Today, Australian businesses and householders have more options than ever to supply and manage their own energy, and small ‘prosumers’, who both consume and produce electricity, are having a dramatic impact. But across the spectrum, for producers, consumers, prosumers alike, energy efficiency is a very real and important topic — with the potential to add real capacity to the energy market.
It is often said that “The most sustainable and cost-effective energy is the energy that isn’t used”.
The big question is: what comes next for Australia?
A very important consideration will be how we manage the flood of data that comes with the digitalisation of our industrial facilities, our office buildings and our energy systems.
In manufacturing, there is a concept called the digital twin. We are now also seeing this gain traction in discussions of smart cities, smart buildings and the power grid.
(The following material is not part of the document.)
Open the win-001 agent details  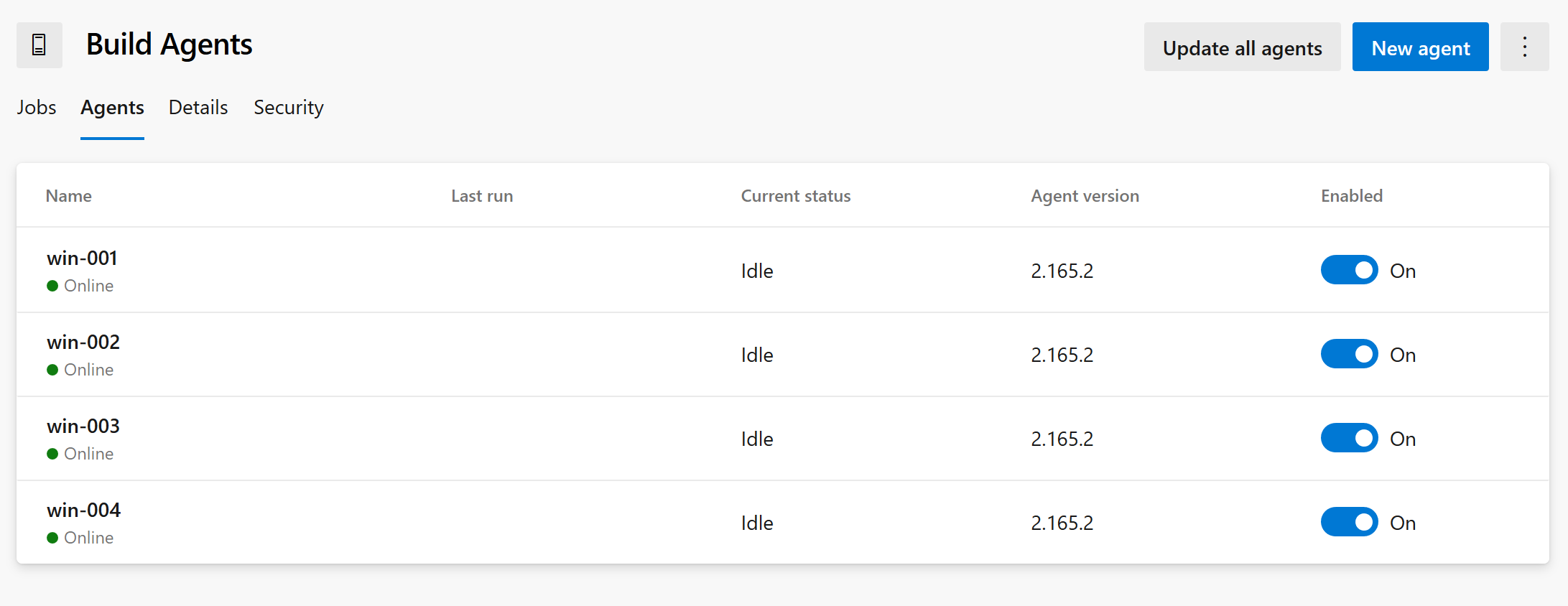[x=82, y=258]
The digital twin essentially sits at the heart of how we transition to the Fourth Industrial Revolution. In an industrial sense, the digital twin is a virtual replica of the product and the industrial plant, and it is a virtual replica of plant operations.
By bringing all these things together, you achieve incredible power and transparency, allowing productivity and efficiency gains throughout the plant’s lifecycle to be extracted.
There’s a lot that the energy industry can learn from the digital twin. Imagine if we applied the concept of the digital twin to the generation of energy, the network operation and the full demand side of energy — connected with each other into a truly integrated and optimised system.
Small steps are already being taken towards this goal in Australia and internationally.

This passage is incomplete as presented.